• [What the task requires]: Rewrite the data from the line containing "well [526, 896]" through the end, changing "volunteers" to "helpers" and keeping everything else the same. Omit the pictures from your answer.

▬▬▬▬▬▬

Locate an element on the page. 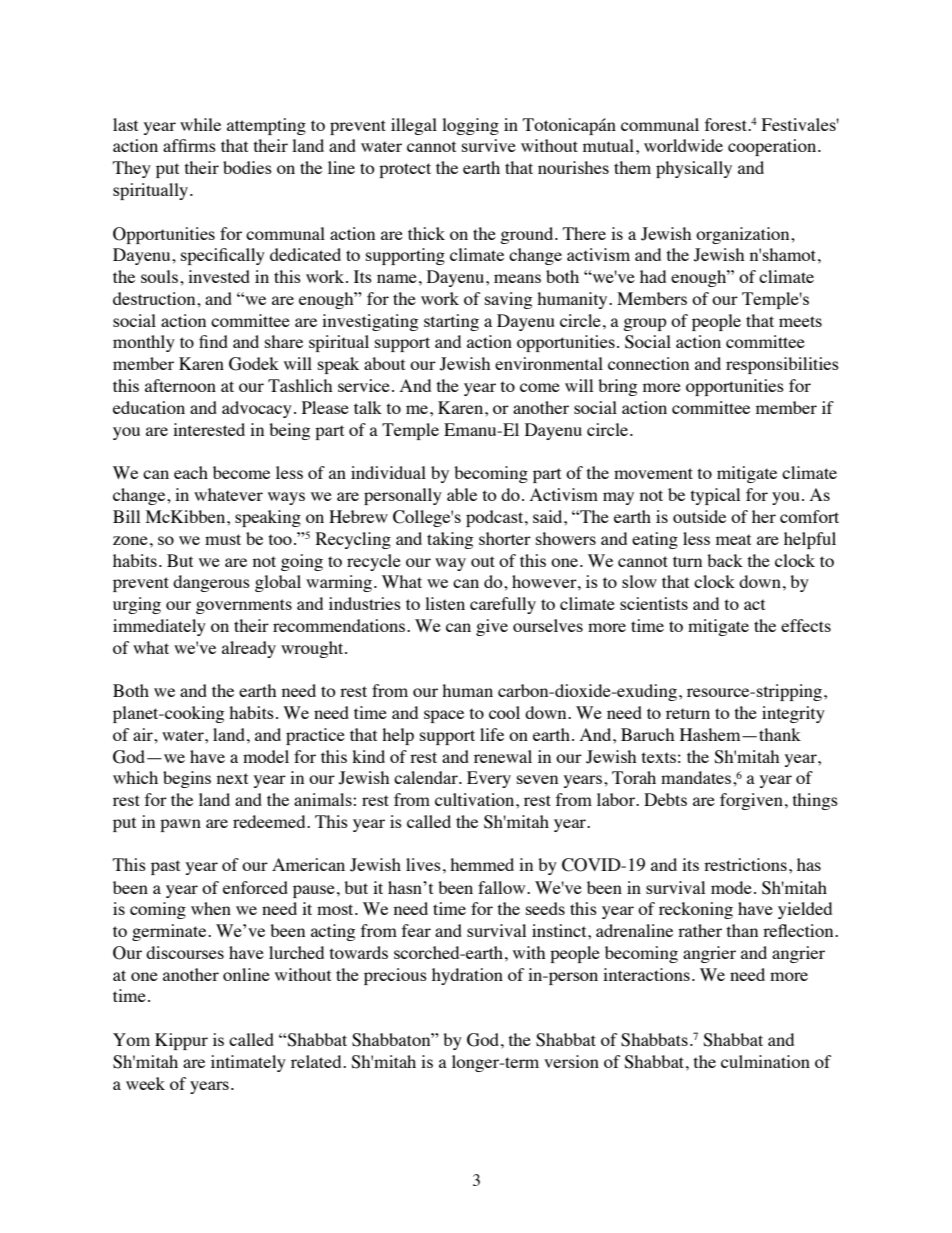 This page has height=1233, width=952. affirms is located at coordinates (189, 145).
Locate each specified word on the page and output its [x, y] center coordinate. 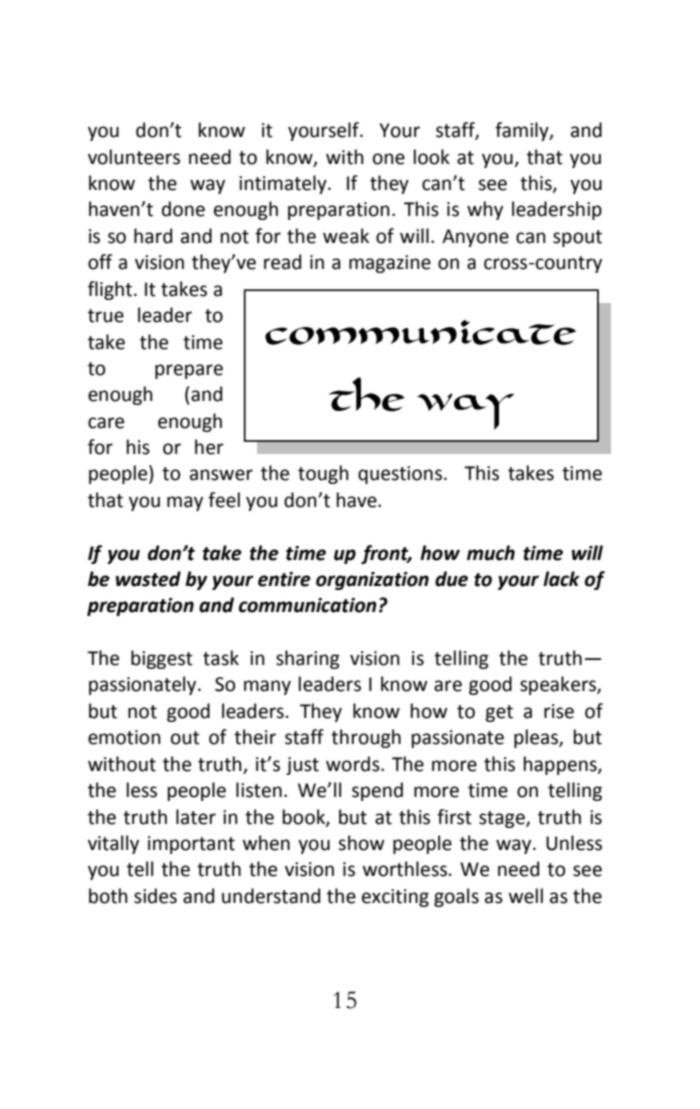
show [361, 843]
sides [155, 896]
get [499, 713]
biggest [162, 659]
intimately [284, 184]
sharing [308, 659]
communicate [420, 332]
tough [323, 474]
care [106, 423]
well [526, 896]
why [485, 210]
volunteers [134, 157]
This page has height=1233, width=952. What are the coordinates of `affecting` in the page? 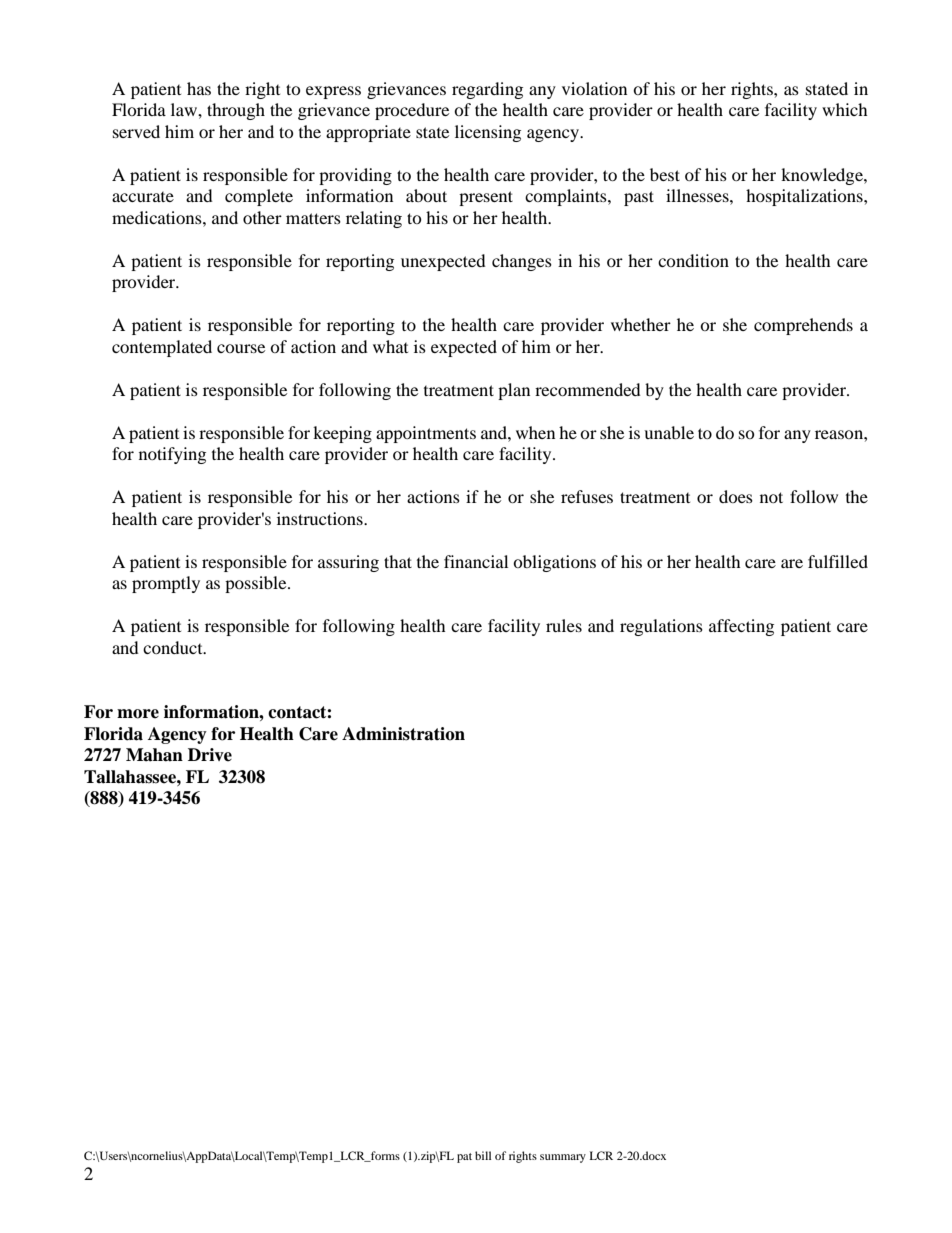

▬▬▬▬▬▬

• [Result below]:
well [526, 896]
why [485, 210]
helpers [134, 157]
This page has height=1233, width=952. What are the coordinates of `affecting` in the page? 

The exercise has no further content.